Las evaluaciones realizadas esta semana por el Consejo Nacional de la Magistratura a siete jueces de la Suprema Corte de Justicia reactivaron una crítica de fondo al esquema creado tras la reforma constitucional de 2010: la eliminación de la inamovilidad judicial y la ratificación periódica por un órgano político. El texto sostiene que esa decisión, resistida desde hace años por sectores políticos, terminó instalando un sistema que compromete la carrera judicial y coloca bajo presión el equilibrio entre poderes.
La objeción central no se limita al plano institucional.
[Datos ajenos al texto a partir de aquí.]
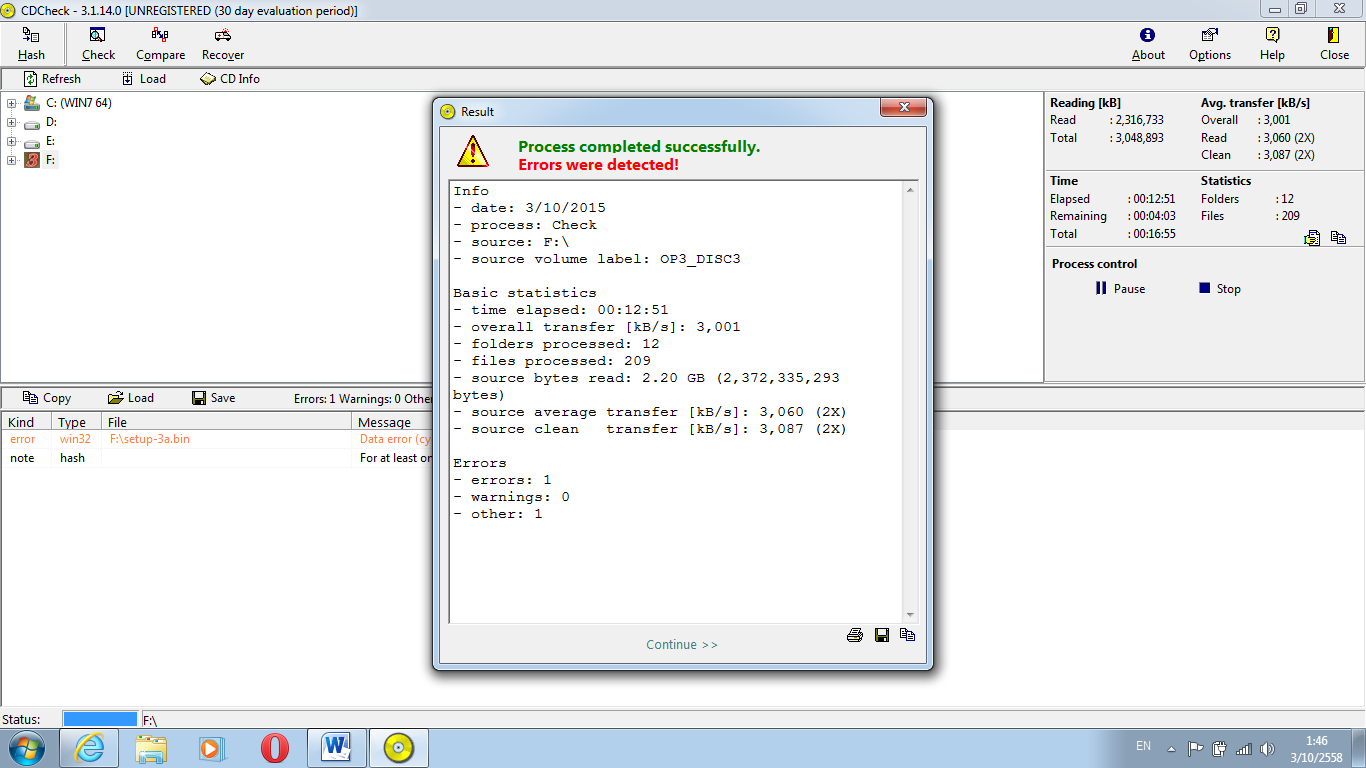Click the About info icon

(1148, 36)

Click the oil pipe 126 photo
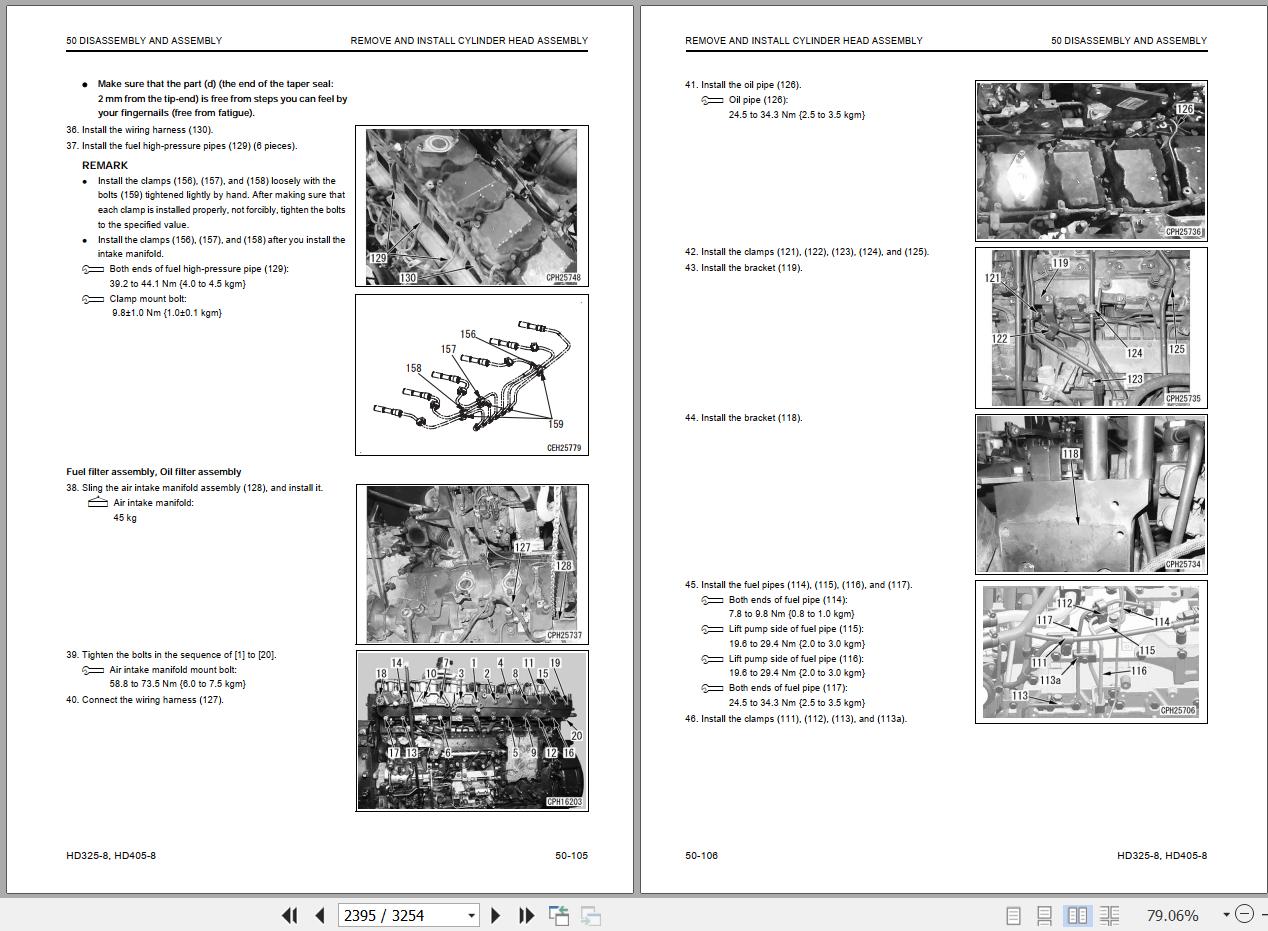point(1091,160)
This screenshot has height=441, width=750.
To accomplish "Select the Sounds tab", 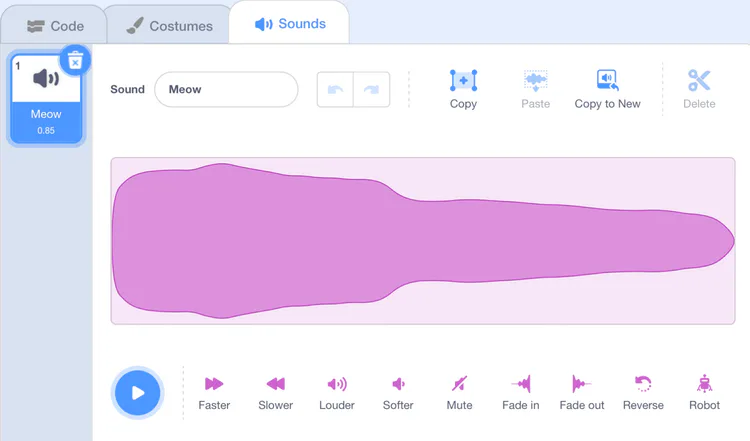I will pyautogui.click(x=290, y=24).
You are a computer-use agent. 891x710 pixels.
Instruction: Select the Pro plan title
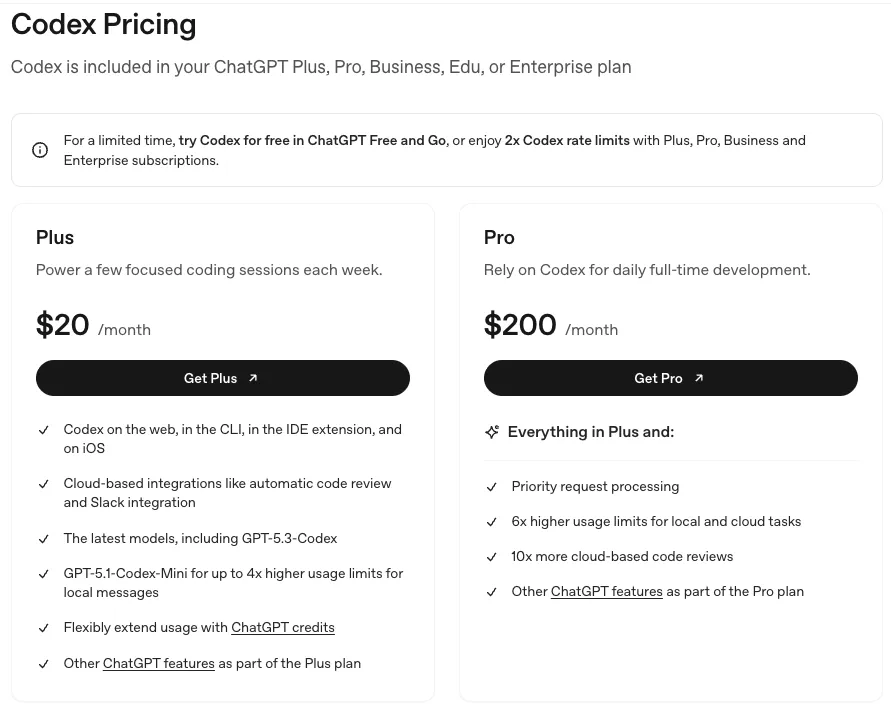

Someter a los jueces del máximo tribunal a una evaluación al término de siete años, para decidir su continuidad por otro período similar, erosiona su independencia al exponerlos a posibles retaliaciones por fallos que incomoden al Poder Ejecutivo. A la vez, desincentiva la postulación de juristas altamente calificados por la falta de garantía de permanencia y acelera la salida de magistrados todavía en edad y condiciones de seguir aportando.
El efecto, además, tiene un costo directo para el erario. Según el planteamiento del artículo, jueces que no sean ratificados —o que opten por no someterse al proceso— pasan al retiro con el mismo sueldo que devengaban al jubilarse, mientras otros son designados para ocupar sus plazas y percibir los salarios correspondientes. Con ello, una decisión presentada como mecanismo institucional termina bajo escrutinio por sus resultados reales: más vulnerabilidad para la justicia, más incertidumbre en la gestión y una carga pública que vuelve a recaer sobre el país.